Now my great-uncle had a theory about that car. He knew exactly why he had been able to keep it so long. He knew precisely why, despite its birth somewhere in the early 1930’s, his car had made it through the Second World War and well into the 1950’s. Uncle Ed said that the secret of his Terraplane was that he never drove it in high gear. Second gear was as far as he would go, and although my brother and I thought it was a riot of laughs to ride in Uncle Ed’s Terraplane, the engine screaming but the speed about 20 miles an hour, somehow other drivers did not think it quite so funny. Somehow the public was not pleased. Uncle Ed said, "I am saving the brakes." "I am saving the brakes." If you don’t go in high gear, and don’t move too fast, when you come to a stop sign or a red light, as you inevitably will when you are driving in a city, well, you can let the engine slow you down. And you can save the brakes.

Now I know this picture may be murky for some of you. If you have not had the dubious privilege of driving a manual transmission, you may miss the point. If you have been babied with an automatic transmission, you may not understand. But some of us learned to drive on cars with gearshifts, three gears: low, second, and high. You sat at traffic lights, waiting impatiently, and revved up the engine, letting out the clutch, engaging that low gear, so that you could get off the dime and get moving. You couldn’t go very fast that way, but low gear was necessary. It got you out of the inertia of standing still. As soon as possible, you shifted up into second gear, which was for acceleration. Second gear took your two tons of steel and got it going faster and faster. Second gear provided a rush, because you heard the engine whining as it turned faster, you felt the power as you hurried forward. In second gear there was a feeling that you were really moving on.

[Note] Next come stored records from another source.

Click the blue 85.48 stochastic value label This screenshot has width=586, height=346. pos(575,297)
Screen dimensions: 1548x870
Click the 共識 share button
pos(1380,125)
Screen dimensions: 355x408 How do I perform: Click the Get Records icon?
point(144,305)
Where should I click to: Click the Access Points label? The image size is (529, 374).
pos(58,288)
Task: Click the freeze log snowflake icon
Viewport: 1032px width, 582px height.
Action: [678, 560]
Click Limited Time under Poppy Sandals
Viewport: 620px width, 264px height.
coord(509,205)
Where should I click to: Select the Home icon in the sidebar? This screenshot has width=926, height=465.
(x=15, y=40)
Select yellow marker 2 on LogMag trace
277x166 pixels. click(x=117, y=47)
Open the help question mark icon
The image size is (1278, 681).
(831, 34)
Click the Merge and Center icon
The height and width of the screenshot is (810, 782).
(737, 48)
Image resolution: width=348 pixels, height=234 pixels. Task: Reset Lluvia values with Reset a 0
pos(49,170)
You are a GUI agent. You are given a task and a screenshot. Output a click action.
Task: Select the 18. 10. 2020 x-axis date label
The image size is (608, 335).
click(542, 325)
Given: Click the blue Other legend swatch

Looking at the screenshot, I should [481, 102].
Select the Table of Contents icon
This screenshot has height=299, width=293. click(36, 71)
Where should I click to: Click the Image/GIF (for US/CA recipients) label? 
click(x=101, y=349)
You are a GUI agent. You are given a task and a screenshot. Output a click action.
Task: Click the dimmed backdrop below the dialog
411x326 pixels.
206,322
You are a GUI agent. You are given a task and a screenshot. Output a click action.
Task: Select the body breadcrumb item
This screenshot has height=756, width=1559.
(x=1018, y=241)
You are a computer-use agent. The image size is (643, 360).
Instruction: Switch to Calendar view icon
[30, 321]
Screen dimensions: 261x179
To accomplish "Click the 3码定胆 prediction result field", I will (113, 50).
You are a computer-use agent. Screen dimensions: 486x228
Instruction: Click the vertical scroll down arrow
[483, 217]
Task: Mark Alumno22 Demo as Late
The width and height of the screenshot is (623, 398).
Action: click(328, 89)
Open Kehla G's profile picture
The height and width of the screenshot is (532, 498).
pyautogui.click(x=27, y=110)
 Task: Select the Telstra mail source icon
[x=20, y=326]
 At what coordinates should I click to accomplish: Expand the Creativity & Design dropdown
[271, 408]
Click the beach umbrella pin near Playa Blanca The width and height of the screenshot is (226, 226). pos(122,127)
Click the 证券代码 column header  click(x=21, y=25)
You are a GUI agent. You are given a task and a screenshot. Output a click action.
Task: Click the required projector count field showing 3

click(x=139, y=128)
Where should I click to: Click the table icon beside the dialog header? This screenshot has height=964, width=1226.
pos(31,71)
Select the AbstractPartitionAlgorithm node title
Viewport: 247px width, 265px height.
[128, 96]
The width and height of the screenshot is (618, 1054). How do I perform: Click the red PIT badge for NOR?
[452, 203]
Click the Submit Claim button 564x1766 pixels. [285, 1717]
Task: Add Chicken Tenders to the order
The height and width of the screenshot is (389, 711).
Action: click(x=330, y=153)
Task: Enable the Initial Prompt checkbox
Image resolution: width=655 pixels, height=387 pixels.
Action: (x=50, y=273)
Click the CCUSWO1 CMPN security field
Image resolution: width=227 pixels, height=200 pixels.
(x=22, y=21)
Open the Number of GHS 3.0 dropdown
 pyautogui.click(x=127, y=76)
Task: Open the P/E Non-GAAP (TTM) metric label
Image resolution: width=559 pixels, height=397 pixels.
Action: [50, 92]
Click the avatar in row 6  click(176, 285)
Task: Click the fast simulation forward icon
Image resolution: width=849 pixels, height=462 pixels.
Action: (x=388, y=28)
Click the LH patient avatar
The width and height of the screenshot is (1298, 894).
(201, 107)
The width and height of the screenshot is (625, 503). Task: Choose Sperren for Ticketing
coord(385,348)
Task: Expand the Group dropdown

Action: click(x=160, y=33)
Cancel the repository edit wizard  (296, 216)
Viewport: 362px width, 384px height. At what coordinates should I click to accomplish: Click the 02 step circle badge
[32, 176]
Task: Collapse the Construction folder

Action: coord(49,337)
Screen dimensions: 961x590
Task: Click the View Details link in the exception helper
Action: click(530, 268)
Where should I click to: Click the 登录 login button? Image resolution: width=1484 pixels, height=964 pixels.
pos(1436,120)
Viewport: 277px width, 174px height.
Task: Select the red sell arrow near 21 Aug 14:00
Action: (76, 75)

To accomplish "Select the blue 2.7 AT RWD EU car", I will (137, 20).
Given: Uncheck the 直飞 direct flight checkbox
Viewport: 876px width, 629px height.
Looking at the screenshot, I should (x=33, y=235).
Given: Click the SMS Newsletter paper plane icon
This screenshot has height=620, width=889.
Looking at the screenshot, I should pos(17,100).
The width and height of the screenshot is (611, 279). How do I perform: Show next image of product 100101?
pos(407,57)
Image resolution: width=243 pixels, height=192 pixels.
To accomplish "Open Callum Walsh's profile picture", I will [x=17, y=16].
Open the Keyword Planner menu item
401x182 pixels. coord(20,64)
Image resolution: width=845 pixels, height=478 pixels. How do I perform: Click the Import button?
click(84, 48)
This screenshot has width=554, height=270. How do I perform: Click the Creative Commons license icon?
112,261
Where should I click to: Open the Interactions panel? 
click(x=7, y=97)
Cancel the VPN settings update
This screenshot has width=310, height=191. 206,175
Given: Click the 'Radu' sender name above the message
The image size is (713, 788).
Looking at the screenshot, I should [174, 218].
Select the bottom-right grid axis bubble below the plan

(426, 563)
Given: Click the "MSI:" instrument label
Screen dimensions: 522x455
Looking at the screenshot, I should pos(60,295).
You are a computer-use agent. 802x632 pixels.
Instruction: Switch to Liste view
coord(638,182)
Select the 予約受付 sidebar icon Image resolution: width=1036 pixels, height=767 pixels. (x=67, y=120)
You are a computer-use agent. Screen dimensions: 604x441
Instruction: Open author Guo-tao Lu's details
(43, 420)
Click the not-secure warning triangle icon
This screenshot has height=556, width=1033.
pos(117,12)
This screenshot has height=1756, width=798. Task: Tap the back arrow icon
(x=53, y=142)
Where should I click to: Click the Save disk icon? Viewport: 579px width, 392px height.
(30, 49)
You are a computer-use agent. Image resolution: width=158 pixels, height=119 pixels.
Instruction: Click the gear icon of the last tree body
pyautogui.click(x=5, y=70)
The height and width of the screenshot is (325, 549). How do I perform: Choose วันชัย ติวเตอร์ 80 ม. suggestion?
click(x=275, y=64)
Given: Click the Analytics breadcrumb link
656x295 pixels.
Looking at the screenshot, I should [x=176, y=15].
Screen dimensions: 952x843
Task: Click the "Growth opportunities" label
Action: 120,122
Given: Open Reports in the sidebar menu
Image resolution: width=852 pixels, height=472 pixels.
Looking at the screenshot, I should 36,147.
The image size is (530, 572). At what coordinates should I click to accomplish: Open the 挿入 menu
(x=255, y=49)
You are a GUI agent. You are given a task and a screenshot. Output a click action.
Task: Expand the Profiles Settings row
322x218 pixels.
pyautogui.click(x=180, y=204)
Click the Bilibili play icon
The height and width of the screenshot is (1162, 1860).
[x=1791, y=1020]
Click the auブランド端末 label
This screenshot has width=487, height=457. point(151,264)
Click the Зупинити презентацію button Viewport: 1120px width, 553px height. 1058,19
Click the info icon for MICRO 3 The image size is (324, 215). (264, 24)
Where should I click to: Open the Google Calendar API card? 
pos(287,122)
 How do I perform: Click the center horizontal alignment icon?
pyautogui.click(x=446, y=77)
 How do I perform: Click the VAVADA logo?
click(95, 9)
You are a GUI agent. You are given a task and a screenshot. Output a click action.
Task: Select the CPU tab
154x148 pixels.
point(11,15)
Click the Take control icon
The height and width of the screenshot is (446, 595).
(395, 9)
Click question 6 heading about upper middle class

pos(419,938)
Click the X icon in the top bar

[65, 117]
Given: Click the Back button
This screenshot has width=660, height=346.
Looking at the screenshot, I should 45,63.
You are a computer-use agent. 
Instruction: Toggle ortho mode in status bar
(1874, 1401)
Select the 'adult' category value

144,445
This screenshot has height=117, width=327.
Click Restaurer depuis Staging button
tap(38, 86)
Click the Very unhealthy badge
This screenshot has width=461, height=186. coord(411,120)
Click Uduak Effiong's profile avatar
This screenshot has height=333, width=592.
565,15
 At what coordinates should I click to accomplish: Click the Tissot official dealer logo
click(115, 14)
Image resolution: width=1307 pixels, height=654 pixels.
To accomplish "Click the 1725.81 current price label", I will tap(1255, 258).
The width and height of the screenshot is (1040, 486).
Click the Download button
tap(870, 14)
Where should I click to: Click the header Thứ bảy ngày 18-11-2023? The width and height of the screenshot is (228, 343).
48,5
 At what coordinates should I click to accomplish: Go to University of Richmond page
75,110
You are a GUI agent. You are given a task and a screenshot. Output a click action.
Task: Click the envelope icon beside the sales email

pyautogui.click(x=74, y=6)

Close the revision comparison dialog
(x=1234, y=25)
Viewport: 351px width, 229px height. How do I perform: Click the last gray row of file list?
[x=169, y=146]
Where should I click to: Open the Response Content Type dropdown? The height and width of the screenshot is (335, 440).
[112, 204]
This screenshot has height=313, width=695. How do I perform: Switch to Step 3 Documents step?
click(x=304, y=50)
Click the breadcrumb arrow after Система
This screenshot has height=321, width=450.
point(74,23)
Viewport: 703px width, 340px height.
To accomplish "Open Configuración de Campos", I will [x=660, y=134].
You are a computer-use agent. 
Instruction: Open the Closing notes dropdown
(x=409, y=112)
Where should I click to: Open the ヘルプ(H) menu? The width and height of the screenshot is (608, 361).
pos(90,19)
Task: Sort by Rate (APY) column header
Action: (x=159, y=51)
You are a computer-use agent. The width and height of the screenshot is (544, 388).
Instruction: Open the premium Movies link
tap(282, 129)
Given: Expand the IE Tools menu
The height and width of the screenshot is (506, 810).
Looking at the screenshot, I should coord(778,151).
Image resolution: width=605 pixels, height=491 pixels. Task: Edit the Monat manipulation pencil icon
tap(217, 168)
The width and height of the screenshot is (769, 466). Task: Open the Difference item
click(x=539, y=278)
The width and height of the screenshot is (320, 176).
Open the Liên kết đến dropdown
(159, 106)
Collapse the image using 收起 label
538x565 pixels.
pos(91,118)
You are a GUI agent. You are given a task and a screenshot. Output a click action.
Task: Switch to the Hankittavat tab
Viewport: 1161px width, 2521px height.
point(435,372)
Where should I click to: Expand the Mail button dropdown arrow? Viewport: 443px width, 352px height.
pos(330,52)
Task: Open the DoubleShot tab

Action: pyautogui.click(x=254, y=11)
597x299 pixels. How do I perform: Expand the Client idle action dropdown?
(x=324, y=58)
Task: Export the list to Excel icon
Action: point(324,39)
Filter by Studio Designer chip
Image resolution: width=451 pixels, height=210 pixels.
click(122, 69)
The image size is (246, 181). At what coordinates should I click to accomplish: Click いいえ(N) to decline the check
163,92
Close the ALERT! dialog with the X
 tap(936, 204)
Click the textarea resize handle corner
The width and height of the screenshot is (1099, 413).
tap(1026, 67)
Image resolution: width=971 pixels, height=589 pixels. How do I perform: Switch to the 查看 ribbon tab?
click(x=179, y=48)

And then, when the time was just right, when you realized you were about up to traveling speed, you shifted into high gear, using the engine’s power not to overcome inertia, and not just to accelerate, but to keep the car moving smoothly toward its goal. It was in high gear that you stayed when you let your car do what it was supposed to do. High gear was what a car was designed to do.

But Uncle Ed’s ancient Terraplane never got out of second gear. He was saving the brakes. It moved, but slowly. It never achieved the potential the engineers had designed. Cautious, safe, a barrel of laughs, but not much of a ride.

Most Christians have at least gotten into low gear; we are certainly off the dime and moving. We’re at least at worship, we have some good habits, we know how to do church. We’ve at least gotten into low gear.

And a good many have shifted into second gear. We’ve got some passion about the gospel. We think it’s good to save souls and claim people. We have found out how to accelerate. We can sing, we can pray, we can give testimonies, some of us can even shout and sort of wave our hands a little. Second gear is not too hard. But just when it would seem that it is time to shift into high gear ... just when it is time to move on in a mighty way ... just when we could achieve a bold victory for our God ... we shut it down. We decide it would be good to save ourselves ... and we chug along in second gear, and stop short of what we really could be, if we trusted God completely. We become Uncle Ed’s Terraplane, stuck in second gear; we’re saving the brakes.

I’ve chosen this morning to pull together three things. First, I want to acknowledge that today, the last Sunday of October, Protestant Christians observe as Reformation Sunday. Reformation Sunday commemorates that moment on the 31st of October in 1517, when a young German monk, Martin Luther, nailed to the door of the castle church in Wittenberg, some 95 propositions, challenging the church of his day. That bold act began to reshape and reform the church. It gave us a whole new expression of Christian faith. It was a low-gear act. It got a dead church off the dime. It got things moving.